Indeed, the borrower could have sought funding from another lender.
Further, if the borrower did not elect reinstatement, there could be no
money owed for a past debt under the reinstatement provision of
paragraph 19.

    The borrower cannot use section 57.105(7) to expand or vary the
parties’ agreement beyond its precise terms. See Stratton v. Port St. Lucie
MGT, LLC, 149 So. 3d 100, 102 (Fla. 4th DCA 2014) (“The statute is
designed to even the playing field, not expand it beyond the terms of the
agreement.”). Nor can the borrower attempt to use section 57.105(7) to
alter the terms of a contract. For in Florida, “[t]he right to contract is one
of the most sacrosanct rights guaranteed by our fundamental law.” James
W. Ely, Jr., The Contract Clause: A Constitutional History 253 (2016)
(quoting Chiles v. United Faculty of Fla., 615 So. 2d 671, 673 (1993)). It is
axiomatic that “courts may not rewrite a contract or interfere with the
freedom of contract or substitute their judgment for that of the parties
thereto in order to relieve one of the parties from the apparent hardship or
improvident bargain.” Pudlit 2 Joint Venture, LLP v. Westwood Gardens
Homeowners Ass’n, 169 So. 3d 145, 148 (Fla. 4th DCA 2015) (citation
omitted).

   The borrower also argues that Leigh is inconsistent with the supreme
court’s decisions in Ham v. Portfolio Recovery Assocs., 308 So. 3d 942 (Fla.
2020), and Page v. Deutsche Bank Trust Co. Americas, 308 So. 3d 953 (Fla.
2020). Neither of these decisions have any bearing on the instant case.
Rather, they simply reinforce the existing law that makes attorney’s fees

                                      6
reciprocal. Neither case involves the situation where, as here, a lender
seeks to recover attorney’s fees it incurred in a previous foreclosure action
in order to reinstate a mortgage pursuant to an agreed provision of a
contract.

   In sum, we conclude the trial court correctly found that the law firm
did not violate the FCCPA and correctly entered final summary judgment
in favor of the law firm. 3 Because we affirm the direct appeal, the law
firm’s conditional cross-appeal is rendered moot and dismissed.
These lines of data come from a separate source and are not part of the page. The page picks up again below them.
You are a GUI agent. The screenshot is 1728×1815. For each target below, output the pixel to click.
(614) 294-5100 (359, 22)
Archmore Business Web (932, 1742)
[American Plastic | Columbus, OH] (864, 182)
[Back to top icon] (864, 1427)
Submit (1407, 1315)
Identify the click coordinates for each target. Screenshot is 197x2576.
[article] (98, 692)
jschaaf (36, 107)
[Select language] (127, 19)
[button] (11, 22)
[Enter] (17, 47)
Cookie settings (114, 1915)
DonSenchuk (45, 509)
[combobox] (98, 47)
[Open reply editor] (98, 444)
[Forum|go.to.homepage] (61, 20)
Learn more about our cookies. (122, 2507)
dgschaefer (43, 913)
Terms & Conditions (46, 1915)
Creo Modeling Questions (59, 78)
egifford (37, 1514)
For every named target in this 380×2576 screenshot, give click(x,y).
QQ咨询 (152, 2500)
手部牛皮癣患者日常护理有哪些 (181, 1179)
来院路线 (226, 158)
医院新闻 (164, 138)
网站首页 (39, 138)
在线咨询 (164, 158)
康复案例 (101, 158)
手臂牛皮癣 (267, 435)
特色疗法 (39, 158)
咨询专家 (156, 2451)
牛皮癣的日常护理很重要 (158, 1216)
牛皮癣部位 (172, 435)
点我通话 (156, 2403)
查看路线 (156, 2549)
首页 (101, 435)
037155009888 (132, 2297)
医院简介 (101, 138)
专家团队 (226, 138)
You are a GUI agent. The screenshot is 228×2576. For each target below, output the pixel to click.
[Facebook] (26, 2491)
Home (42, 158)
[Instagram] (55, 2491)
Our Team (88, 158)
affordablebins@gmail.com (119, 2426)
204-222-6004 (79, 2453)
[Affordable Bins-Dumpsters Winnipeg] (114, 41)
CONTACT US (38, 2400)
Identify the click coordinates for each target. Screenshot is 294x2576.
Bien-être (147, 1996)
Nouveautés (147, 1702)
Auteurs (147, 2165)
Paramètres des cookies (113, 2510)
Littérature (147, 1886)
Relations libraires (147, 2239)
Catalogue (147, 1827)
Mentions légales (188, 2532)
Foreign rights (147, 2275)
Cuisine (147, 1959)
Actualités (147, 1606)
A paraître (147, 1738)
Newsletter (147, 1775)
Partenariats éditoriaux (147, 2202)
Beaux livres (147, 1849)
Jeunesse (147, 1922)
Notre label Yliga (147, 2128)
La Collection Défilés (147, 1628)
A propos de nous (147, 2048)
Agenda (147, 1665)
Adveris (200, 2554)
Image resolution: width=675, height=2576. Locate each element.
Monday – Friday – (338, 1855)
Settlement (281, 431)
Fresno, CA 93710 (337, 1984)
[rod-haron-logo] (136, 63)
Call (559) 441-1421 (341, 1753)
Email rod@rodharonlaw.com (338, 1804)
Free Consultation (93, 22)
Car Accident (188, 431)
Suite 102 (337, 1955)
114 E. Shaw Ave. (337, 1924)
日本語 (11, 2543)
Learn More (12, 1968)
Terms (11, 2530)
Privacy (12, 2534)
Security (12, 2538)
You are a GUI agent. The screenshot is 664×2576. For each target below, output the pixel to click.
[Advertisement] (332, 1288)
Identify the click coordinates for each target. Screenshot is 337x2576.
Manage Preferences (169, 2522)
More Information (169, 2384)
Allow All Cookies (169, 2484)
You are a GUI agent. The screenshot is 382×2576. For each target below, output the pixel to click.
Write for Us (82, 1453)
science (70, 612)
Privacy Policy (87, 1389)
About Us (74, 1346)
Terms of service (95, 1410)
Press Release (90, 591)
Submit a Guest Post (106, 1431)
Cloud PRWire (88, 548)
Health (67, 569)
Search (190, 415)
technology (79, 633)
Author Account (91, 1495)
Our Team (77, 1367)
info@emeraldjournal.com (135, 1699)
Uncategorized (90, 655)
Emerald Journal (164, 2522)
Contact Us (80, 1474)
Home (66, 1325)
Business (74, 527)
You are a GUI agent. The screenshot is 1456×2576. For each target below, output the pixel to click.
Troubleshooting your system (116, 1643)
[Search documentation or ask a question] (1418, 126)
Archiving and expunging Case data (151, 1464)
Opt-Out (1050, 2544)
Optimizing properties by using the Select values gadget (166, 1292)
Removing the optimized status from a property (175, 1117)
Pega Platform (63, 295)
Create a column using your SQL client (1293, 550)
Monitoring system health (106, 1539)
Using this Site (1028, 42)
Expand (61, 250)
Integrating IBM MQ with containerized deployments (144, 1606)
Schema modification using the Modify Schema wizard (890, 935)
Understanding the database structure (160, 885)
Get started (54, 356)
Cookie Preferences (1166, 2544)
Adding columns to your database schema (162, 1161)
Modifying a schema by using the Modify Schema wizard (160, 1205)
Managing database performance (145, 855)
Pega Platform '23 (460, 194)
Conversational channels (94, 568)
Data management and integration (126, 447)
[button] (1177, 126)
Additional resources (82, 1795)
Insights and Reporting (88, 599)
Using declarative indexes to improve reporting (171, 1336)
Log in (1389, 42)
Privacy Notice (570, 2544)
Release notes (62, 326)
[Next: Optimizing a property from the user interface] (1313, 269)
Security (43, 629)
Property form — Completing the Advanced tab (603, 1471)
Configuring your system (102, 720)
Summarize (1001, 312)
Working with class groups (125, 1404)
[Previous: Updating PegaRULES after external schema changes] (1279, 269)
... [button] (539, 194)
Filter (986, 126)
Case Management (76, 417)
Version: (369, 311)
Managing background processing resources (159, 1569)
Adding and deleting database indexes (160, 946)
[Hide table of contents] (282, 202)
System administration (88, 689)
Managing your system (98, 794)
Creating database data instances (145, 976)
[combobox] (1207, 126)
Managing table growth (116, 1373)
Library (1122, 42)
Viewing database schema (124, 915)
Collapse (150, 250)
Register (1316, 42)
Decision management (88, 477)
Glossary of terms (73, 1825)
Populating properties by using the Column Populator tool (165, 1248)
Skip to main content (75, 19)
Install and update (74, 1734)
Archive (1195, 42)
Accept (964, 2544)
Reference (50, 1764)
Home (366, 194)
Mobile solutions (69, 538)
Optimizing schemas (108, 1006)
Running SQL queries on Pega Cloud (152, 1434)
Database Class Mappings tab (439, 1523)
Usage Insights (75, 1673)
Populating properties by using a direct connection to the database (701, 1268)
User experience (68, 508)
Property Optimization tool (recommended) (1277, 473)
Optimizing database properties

See
Zodiac Grp., Inc. v. GrayRobinson, P.A., 224 So. 3d 333, 334 (Fla. 3d DCA
2017).

  Affirmed as to the direct appeal; dismissed as to the conditional cross-
appeal.

WARNER and KLINGENSMITH, JJ., concur.

                             *         *         *

    Not final until disposition of timely filed motion for rehearing.

3 Because we find no violation of the FCCPA, we also affirm the entry of final
judgment based on lack of standing. As the trial court stated, because the
borrower “no longer has a valid claim against [the law firm], he has no standing
to continue this case either individually or as a class representative.”